Records for locating described items:

○ ○ ○

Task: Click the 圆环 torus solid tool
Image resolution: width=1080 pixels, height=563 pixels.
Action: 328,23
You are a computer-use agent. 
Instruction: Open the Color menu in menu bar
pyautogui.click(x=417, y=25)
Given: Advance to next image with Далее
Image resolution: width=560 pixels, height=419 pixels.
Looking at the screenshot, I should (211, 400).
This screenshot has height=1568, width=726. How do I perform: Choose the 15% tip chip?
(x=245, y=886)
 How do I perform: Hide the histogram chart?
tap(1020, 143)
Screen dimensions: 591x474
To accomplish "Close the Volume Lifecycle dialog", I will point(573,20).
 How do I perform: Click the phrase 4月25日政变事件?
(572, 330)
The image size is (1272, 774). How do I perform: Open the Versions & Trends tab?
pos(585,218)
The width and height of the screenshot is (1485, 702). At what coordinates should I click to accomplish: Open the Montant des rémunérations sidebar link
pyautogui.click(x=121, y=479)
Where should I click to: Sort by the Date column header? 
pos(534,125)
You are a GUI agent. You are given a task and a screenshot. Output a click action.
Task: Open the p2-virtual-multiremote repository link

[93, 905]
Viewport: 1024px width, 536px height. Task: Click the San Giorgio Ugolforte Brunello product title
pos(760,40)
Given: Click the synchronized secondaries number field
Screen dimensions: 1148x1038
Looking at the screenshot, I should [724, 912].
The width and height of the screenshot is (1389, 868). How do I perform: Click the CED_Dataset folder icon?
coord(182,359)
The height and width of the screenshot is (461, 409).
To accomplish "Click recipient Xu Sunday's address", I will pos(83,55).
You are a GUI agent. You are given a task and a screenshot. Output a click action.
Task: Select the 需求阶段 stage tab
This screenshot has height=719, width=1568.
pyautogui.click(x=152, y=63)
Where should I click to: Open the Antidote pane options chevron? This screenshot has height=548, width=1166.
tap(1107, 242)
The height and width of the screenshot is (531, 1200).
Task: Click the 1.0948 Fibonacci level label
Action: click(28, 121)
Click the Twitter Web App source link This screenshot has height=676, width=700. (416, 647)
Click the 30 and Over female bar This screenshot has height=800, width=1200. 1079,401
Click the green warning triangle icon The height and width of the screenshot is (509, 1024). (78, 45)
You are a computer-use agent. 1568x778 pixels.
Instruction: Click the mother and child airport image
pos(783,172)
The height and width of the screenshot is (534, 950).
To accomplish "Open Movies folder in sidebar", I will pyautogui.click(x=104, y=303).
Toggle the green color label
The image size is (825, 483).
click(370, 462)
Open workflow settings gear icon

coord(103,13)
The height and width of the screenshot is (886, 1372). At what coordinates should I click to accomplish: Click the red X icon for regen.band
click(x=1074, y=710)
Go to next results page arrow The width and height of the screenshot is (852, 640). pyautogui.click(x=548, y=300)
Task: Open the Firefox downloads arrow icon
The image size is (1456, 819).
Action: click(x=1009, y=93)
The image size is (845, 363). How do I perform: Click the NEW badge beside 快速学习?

○ ○ ○

- [PROBLEM DETAILS]
Reproduce the rows from the very first line down to the line holding "I will point(573,20).", with both of those lines included.

- [THE COMPLETED TASK]
Task: Click the 圆环 torus solid tool
Image resolution: width=1080 pixels, height=563 pixels.
Action: 328,23
You are a computer-use agent. 
Instruction: Open the Color menu in menu bar
pyautogui.click(x=417, y=25)
Given: Advance to next image with Далее
Image resolution: width=560 pixels, height=419 pixels.
Looking at the screenshot, I should (211, 400).
This screenshot has height=1568, width=726. How do I perform: Choose the 15% tip chip?
(x=245, y=886)
 How do I perform: Hide the histogram chart?
tap(1020, 143)
Screen dimensions: 591x474
To accomplish "Close the Volume Lifecycle dialog", I will point(573,20).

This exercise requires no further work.